What the “nones” believe

What the “nones” believe April 13, 2012

Lutheran sociologist Peter Berger discusses the phenomena of the “nones,” the growing demographic–currently 19% of the American population– that is unaffiliated with any religion.  Some say this group represents the secular elite, a wave of atheism, the sexually-liberated young people reacting against the sexual restrictions of religion.  But, says Berger, the evidence suggests otherwise:

The “nones” are most strongly represented among people with an income under $30,000, with high school graduation or less, who are married but (interestingly) without children. I am enough of a sociologist to think that class comes in somewhere in this matter, but it is unlikely to be a major factor.

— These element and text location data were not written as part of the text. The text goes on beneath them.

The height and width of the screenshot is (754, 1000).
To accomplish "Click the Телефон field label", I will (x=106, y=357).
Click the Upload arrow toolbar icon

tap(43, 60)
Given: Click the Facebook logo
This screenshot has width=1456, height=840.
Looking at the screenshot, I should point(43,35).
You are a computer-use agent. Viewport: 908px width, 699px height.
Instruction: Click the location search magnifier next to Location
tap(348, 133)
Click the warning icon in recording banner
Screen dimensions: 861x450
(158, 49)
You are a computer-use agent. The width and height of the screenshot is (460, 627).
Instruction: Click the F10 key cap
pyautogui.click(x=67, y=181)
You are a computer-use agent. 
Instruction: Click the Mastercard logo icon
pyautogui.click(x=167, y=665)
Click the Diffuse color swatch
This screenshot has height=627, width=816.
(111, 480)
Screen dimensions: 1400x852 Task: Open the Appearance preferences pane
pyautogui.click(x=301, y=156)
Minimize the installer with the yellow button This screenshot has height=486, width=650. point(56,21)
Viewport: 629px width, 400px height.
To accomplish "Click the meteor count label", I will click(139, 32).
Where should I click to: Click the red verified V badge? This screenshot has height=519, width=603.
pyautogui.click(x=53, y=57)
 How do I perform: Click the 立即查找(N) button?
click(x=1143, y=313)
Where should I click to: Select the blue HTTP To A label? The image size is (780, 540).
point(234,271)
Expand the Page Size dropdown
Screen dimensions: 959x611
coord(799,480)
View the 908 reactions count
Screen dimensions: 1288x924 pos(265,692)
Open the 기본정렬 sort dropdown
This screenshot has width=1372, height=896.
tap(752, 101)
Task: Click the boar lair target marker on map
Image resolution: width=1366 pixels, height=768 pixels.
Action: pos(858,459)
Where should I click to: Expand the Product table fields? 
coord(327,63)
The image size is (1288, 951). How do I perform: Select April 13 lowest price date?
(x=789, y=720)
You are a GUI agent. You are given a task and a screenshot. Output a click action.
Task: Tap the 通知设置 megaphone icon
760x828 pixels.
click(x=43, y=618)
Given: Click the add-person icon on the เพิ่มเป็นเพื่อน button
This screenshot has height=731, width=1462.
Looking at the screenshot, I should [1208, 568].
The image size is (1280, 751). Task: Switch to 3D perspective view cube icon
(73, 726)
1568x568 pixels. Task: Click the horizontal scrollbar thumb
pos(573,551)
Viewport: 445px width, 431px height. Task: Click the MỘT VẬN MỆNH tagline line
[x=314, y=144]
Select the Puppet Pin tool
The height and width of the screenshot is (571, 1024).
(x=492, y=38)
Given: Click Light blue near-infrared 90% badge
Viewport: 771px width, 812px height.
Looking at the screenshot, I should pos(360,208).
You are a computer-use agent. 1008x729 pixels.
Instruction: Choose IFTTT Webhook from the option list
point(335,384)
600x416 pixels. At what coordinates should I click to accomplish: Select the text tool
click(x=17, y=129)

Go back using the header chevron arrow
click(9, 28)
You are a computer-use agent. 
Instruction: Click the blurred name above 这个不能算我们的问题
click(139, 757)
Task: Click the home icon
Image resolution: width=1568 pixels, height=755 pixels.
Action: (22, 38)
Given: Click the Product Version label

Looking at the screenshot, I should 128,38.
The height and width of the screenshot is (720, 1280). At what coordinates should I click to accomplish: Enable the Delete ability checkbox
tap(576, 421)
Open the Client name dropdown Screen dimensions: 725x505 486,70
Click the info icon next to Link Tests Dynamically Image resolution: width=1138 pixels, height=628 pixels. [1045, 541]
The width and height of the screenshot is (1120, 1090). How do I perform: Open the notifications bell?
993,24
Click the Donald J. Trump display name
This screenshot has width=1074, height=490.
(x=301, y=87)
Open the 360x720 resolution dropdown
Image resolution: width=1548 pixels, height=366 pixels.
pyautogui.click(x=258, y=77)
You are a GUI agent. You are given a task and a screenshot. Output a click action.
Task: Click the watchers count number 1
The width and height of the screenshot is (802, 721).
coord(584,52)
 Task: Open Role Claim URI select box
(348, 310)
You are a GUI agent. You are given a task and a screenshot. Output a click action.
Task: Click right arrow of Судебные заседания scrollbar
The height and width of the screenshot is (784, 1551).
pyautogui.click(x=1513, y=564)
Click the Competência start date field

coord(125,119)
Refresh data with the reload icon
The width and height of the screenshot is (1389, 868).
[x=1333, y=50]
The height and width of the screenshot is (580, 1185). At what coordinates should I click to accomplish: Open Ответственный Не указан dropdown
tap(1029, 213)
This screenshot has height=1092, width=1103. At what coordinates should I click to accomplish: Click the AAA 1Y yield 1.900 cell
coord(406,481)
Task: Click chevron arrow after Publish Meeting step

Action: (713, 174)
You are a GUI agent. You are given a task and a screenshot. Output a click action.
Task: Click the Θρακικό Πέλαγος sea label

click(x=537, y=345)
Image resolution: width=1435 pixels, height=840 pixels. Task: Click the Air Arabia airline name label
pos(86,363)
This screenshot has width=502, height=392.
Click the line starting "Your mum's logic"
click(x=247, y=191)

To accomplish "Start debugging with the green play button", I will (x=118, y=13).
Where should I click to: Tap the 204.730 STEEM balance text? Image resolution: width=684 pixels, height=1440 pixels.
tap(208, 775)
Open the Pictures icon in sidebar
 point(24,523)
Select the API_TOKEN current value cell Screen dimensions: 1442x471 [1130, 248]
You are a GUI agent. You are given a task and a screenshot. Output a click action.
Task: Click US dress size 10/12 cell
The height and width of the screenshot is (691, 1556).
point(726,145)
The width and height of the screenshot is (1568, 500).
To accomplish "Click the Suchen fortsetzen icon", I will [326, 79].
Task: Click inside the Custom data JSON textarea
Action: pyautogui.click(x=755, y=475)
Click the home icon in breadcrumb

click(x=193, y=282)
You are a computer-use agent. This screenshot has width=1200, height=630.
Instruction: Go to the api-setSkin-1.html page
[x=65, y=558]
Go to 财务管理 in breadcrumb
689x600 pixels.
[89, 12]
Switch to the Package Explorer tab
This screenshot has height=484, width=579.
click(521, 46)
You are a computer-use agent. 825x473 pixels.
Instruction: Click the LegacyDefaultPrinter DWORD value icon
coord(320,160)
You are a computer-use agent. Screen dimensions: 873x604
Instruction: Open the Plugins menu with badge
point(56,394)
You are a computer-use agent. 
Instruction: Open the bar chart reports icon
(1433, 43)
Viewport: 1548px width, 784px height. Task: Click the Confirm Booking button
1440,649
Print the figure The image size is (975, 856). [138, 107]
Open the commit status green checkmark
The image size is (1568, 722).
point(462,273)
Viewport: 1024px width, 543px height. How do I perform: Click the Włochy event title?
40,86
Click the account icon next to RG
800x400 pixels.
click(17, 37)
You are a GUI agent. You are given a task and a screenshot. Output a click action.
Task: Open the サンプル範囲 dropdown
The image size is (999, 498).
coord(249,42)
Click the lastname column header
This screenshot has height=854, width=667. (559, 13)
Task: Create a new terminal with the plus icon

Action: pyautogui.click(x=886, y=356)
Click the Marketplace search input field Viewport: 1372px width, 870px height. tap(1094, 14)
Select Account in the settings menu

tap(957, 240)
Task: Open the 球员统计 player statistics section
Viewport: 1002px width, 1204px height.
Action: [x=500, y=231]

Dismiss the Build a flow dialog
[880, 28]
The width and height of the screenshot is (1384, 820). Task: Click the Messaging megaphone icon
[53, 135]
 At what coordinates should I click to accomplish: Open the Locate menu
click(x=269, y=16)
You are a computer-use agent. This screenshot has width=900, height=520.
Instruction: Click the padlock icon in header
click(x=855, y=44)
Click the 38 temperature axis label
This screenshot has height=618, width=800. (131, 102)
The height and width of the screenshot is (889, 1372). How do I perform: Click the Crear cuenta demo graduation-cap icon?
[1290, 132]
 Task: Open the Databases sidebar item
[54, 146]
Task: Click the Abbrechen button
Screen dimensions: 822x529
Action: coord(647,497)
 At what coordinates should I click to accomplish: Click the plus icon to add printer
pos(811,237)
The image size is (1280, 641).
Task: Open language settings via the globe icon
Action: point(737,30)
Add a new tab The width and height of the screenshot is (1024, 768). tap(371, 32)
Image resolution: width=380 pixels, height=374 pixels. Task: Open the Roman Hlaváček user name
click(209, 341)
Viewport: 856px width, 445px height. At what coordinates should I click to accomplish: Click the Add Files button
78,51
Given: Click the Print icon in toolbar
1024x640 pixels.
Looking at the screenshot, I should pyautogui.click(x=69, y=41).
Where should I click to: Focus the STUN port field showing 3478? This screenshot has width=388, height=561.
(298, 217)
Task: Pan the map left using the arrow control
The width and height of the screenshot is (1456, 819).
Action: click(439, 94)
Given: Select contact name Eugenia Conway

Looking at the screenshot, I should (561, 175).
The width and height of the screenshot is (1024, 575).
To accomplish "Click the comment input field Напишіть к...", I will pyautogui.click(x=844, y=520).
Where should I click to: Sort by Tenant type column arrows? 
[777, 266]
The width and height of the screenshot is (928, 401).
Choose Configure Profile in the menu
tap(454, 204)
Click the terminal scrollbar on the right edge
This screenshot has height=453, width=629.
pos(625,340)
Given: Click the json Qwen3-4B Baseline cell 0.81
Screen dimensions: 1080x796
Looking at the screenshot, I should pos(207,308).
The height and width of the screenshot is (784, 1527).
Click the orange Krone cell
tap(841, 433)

I find most intriguing the Pew data on the religious beliefs and behavior of the “nones”. Let us stipulate that the “nones”, especially if they are young, are repelled by the neo-Puritanism of religious conservatives. But does this mean that they have decided (in the words of the authors) “to opt out of religion altogether”? I am strongly inclined to say no. Back to Pew data: 60% of “nones” say that they believe in God, as against 22% who say not. 41% say that religion is important in their lives, a minority as against the 57% who say that religion is not important—but a minority large enough to contradict the assertion that the “nones” have turned against religion altogether. What they have clearly turned away from is participation in institutional worship: 72% say that they seldom or never attend church services.

Let me, with all due respect for Campbell and Putnam [authors of a book on the subject that Berger is reviewing], suggest a hypothesis of my own: Most “nones” have not opted out of religion as such, but have opted out of affiliation with organized religion. Among Christians (the great majority of all survey respondents) there are different reasons for this disaffection. The two authors are very probably correct that, broadly speaking, those who are turned off by Evangelicals and conservative Catholics do so because they don’t like the repressive sexual morality of those churches (the sexual abuse crisis in the Roman Catholic Church has not helped). But the “nones” have also exited from mainline Protestantism, which has been much more accommodating to the liberationist ethic. Here, I think, there has been frustration with what my friend and colleague Thomas Luckmann long ago called “secularization from within”—the stripping away of the transcendent dimensions of the Gospel, and its reduction to conventional good deeds, popular psychotherapy and (mostly left-of-center) political agendas. Put differently: My hypothesis implies that some “nones” are put off by churches that preach a repressive morality, some others by churches whose message is mainly secular.

What then do these people believe? There is very likely a number (in America a relatively small one) of “nones” who are really without religion—agnostics or (even fewer) outright atheists. The latter have been encouraged by the advocates of the so-called “new atheism”—which is not new at all, but rather a reiteration of a tired 19th-century rationalism, pushed by a handful of writers who have been misrepresented as an important cultural movement. Presumably it is committed atheists who spark litigation over allegations that, for instance, a Christmas tree in a public park is a violation of the constitution. The bulk of the “nones” probably consist of a mix of two categories of unaffiliated believers—in the words of the British sociologist Grace Davie, people who “believe without belonging”. There are those who have put together an idiosyncratic personal creed, putting together bits and pieces of their own tradition with other components. Robert Wuthnow, the most productive and insightful sociologist of American religion, has called this “patchwork religion”. This includes the kind of people who will say “I am Catholic, but…”, followed by a list of items where they differ from the teachings of the church. The other category are the children—by now, grandchildren—of the counter-culture. They will most often say, “I am spiritual, not religious”. The “spirituality” is typically an expression of what Colin Campbell, another British sociologist, has called “Easternization”—an invasion of Western civilization by beliefs and practices from Asia. A few of these are organized, for instance by the various Buddhist schools. But most are diffused in an informal manner—such as belief in reincarnation or the spiritual continuity between humans and nature, and practices like yoga or martial arts.

via The Religiously Unaffiliated in America | Religion and Other Curiosities.

So 60% of those who belong to no religion believe in God, and 41% say religion is important to them, even though they don’t have one.  I agree with Berger that the privatization of religion–the anti-institutionalism that rejects churches and “organized religion” and the impulse to devise one’s own personal theology–accounts for much of this.

That’s a useful term:  “secularization from within.”  That is, the way churches have embraced secular values, thus rendering themselves superfluous.

What other observations can you make about the “nones”?

Are any of you readers “nones,” and if so does any of this ring true?